### Reading text:
"""

Parallel programming in Python

Johan Hidding
Netherlands eScience Center
8 min readJan 6, 2020

Part 1: Killing the GIL, Combining Dask and Numba for Parallel Number-Crunching in Python

This blog-post is co-authored by Pablo Rodríguez-Sánchez.

Photo by Randy Fath on Unsplash

Have you ever been in a hurry to complete a task? Most likely yes. There are two ways of minimizing your time spent on problems: one of them is to run faster… and the other one is to ask for help.

In many cases where the task is number crunching on a computer, programmers will move from a prototype in Python to a faster implementation in a different language (C++, Fortran or whatever). But what about Python itself? We will show that often it is not needed to move to C++ just for more performance. We solve our problem with Numba and Dask. Using these libraries in tandem make Python into a parallel number-crunching power-house.

Parallel vs serial

Conceptually, a computer is a machine that processes tasks. No more and no less. Most modern computers, including personal laptops, have many cores. Each core can process a task independently of the rest.

Most often, we use computers to perform collections of tasks. If those tasks are performed one after the other, we are talking about serial computation (see first figure).

If at least some tasks can be performed simultaneously (as in the second figure), we are talking about parallel computation. By assigning one task to each core, we roughly multiply by 3 the speed of the whole process.

"""

### Written request A:
Which two libraries does the blog post use to solve its problem?
### Written request B:
Copy word for word everything in the blog post from "This blog-post is" down to "ask for help.".
The records that come next have no connection to the blog post.

(Word and element location data)
"""

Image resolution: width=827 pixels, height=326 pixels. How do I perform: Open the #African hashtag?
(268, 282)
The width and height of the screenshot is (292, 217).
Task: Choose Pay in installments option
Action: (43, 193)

"""

### Result A:
Numba and Dask.

### Result B:
This blog-post is co-authored by Pablo Rodríguez-Sánchez.

Photo by Randy Fath on Unsplash

Have you ever been in a hurry to complete a task? Most likely yes. There are two ways of minimizing your time spent on problems: one of them is to run faster… and the other one is to ask for help.